Required Information Patients must complete personal details, medical history, current medications, allergies, and immunizations.
Medical History Patients should include a summary of significant health conditions and any chronic problems.
Immunization Records Immunizations such as Tetanus, Hepatitis B, and Influenza must be documented with dates of administration.
TB Screening TB screening is required every two years using the Mantoux method, with results recorded on the form.

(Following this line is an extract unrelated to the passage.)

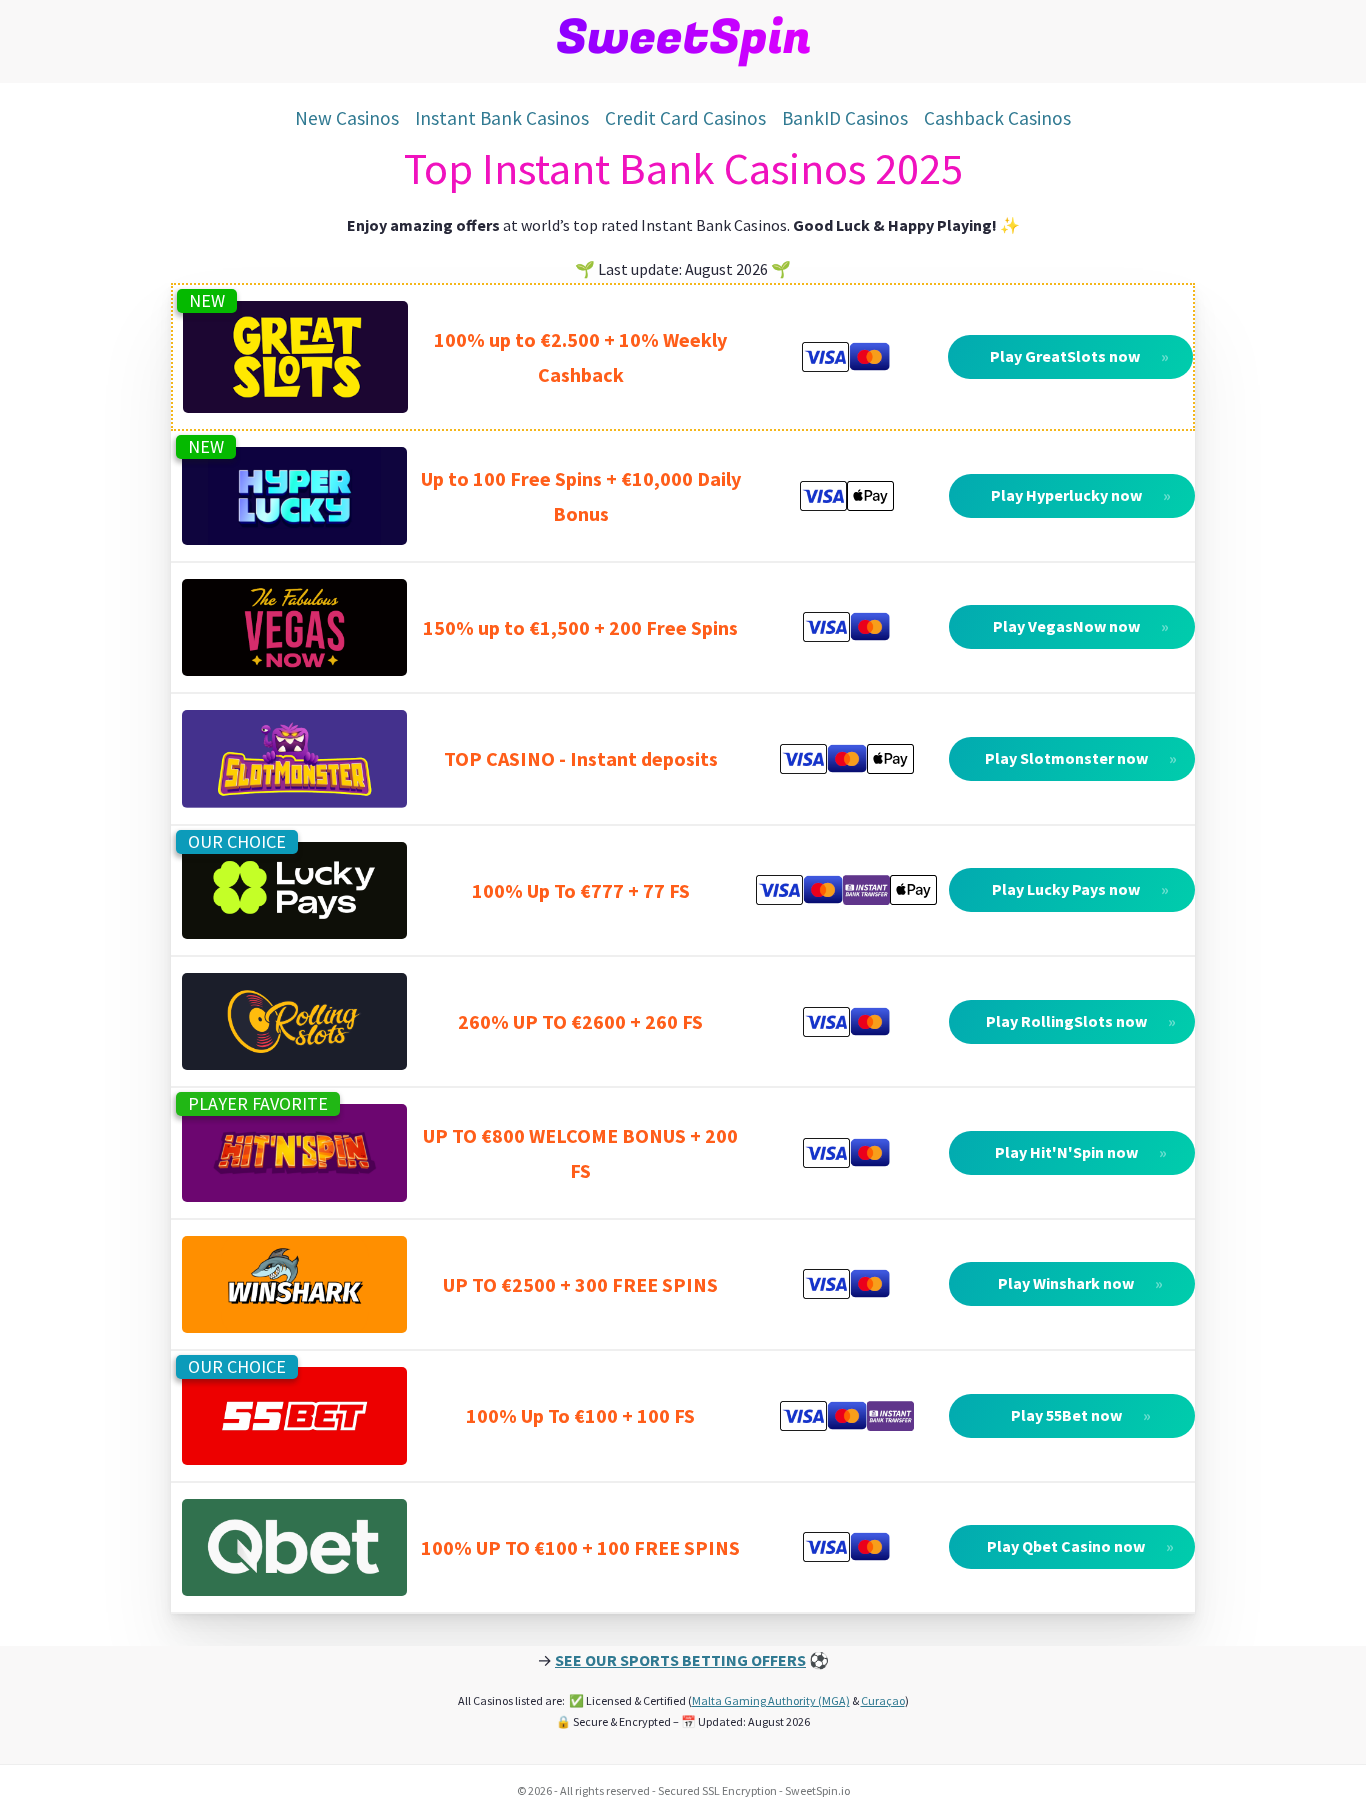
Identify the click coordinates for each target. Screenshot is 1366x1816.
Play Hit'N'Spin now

Diagnostic Tests Various tests like GYN exams, mammograms, and prostate exams are included, with results to be noted.
Health Maintenance Recommendations The form includes sections for recommendations on treatments, therapies, and lifestyle changes.
Adaptive Equipment Patients must indicate if they use any adaptive equipment, which may affect their care.
Physician Signature A physician must sign the form, confirming the examination and the information provided.
State-Specific Laws Each state may have specific laws governing the use of this form. For example, California law requires patient consent for sharing medical information.